Last month, IBM released ViaVoice for Microsoft Windows 95 and Windows NT, a program that can turn
conversational dictation into a document for $99. After loading the software, users begin "training"
the machine with a three-sentence session. They may read 265 more sentences to improve recognition to
ViaVoice joined Dragon Naturally Speaking, released earlier by industry leader Dragon Systems of
Newton at $695. The price has since dropped to $349. Dragon Systems was among the first companies to
produce what is the breakthrough aspect of newer speech recognition programs, that is, the capacity to
recognize natural speech. I.e., You. Don't. Have. To. Speak. Like. This. To. Be. Understood.
"It's the first step of the new natural speech era," said Dragon Systems CEO James Baker.
Baker likes to tell people that although HAL won't be ready by 2001, the company is on track to
create the hyperaware computers of "Star Trek," since the TV series is set 200 years hence.
Over at the Massachusetts Institute of Technology, researchers in the computer sciences department
are more interested in dialogue than dictation. Victor Zue , associate director of the MIT Laborator
for Computer Science and a speech recognition pioneer, has been as intent in monitoring reactions to
innovations as in developing the latest gadget.
"We want to know how people behave when confronted with a new technology," said Zue.
Zue believes research has chipped away at the three major barriers in recognizing human speech:
large vocabularies, continuous speech patterns and speakers with different accents or pronunciations.
He demonstrates. Picking up a telephone, Zue calls Jupiter, a weather information program run by
MIT's intuitive, conversation interface system called Galaxy. Speaking as he would to an operator, he asks, "What will the weather be like in Boston tomorrow?" Jupiter, in a tinny voice, rattles off a forecast. "What cities do you know in China?" Jupiter recites them. "What is the weather tomorrow in Beijing?" Jupiter tells him, adding politely, "Is there something else you'd like to know?"
Such response is startling at first; you wait for the guy to emerge from behind the curtain.

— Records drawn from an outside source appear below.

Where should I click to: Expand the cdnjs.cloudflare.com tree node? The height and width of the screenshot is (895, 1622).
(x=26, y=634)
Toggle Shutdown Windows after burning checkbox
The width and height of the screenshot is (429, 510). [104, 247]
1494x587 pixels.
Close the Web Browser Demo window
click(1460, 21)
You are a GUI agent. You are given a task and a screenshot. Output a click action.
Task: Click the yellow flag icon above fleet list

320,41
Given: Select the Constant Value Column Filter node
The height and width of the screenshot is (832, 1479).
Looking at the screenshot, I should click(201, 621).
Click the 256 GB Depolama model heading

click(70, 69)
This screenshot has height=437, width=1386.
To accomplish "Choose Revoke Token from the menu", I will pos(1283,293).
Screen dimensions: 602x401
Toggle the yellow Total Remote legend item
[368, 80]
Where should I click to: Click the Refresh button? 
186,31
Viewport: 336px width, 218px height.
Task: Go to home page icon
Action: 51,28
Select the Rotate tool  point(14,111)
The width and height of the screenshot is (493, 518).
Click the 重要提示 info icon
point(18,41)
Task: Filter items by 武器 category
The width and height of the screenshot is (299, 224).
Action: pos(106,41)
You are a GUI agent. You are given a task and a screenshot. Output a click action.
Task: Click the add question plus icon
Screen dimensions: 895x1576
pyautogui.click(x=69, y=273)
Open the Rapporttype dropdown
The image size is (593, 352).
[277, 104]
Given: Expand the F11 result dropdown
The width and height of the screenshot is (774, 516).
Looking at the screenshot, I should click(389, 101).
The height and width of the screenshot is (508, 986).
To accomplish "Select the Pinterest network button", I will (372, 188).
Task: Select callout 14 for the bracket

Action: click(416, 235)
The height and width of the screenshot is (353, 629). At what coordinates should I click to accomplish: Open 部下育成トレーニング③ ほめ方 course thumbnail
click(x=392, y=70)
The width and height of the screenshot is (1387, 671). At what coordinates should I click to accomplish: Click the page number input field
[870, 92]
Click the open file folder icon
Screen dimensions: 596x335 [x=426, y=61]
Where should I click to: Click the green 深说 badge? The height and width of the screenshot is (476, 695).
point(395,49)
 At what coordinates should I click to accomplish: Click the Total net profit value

But the
call-in service (check www.slc.lcs.mit.edu/jupiter for the number) was created not as a lark but to
record how people react to Jupiter.
A surprising number, Zue said, are very polite, thanking him/her/it for information. Many ask,
"What's your name?" (which the computer can answer). At least five have asked, "What is the meaning
of life?" (which Jupiter can't answer).
The ultimate goal, Zue said, is to design computers around human needs, rather than attempt to
force humans to adapt. (As anyone will agree who has tried to program a VCR and found herself
wishing she could just say, "Record E.R. tonight.")
Computers that take dictation may be effective for physicians, lawyers and corporate chiefs, but
employees in today's cubicle-baded workplace might prefer not be overheard. Moreover, said Zue,
even a 95 percent accuracy rate means there's one mistake in 20 words. The average length of a
Wall Street Journal sentence is 22 words. Even MIT's Jupiter gets confused, mistaking the word
"tomorrow" for "Idaho" or "Pittsfield" for "Italy."
The real goal is the creation of "machines that can converse with you and help your solve problems,"
Can you hear what I hear?
Like most sentient beings, computers loaded with speech recognition software have a learning curve.
The more you use it (and correct it), the better it works.
While that process goes on, the mistakes can be frequent - and amusing.
After loading IBM's ViaVoice on one of our PCs, we practiced dictating some familiar phrases.
Here's what the computer thought we said: (Note: we didn't complete all of the advanced training,
which would have reduced mistakes):
Romeo, Romeo, where Ford are thou Romeo use?
To beat or not to be that is the question.
I think that I shall never see a poll as lovely as 83.
This land is your land, this land is smiling and, from California to the New York violence.
And, finally, several versions of the famous Star Trek slogan:
Beat me up study. Peter me up the spotty. Beam me up, study. Dean me up, Scott T.